TASK DATA:
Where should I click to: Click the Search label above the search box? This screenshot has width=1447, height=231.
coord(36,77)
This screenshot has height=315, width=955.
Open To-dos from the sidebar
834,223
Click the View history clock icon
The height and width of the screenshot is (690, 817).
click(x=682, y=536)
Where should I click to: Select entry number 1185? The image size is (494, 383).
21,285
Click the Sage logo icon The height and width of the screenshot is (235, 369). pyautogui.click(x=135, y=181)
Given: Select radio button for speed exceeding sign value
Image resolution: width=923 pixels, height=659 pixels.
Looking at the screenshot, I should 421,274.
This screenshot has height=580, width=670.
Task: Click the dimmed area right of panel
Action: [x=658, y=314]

WHAT IS EXPECTED: Look for the line with "This screenshot has height=315, width=955." in the records above. Repeat it and each line after it exactly.

RESPONSE:
This screenshot has height=315, width=955.
Open To-dos from the sidebar
834,223
Click the View history clock icon
The height and width of the screenshot is (690, 817).
click(x=682, y=536)
Where should I click to: Select entry number 1185? The image size is (494, 383).
21,285
Click the Sage logo icon The height and width of the screenshot is (235, 369). pyautogui.click(x=135, y=181)
Given: Select radio button for speed exceeding sign value
Image resolution: width=923 pixels, height=659 pixels.
Looking at the screenshot, I should 421,274.
This screenshot has height=580, width=670.
Task: Click the dimmed area right of panel
Action: [x=658, y=314]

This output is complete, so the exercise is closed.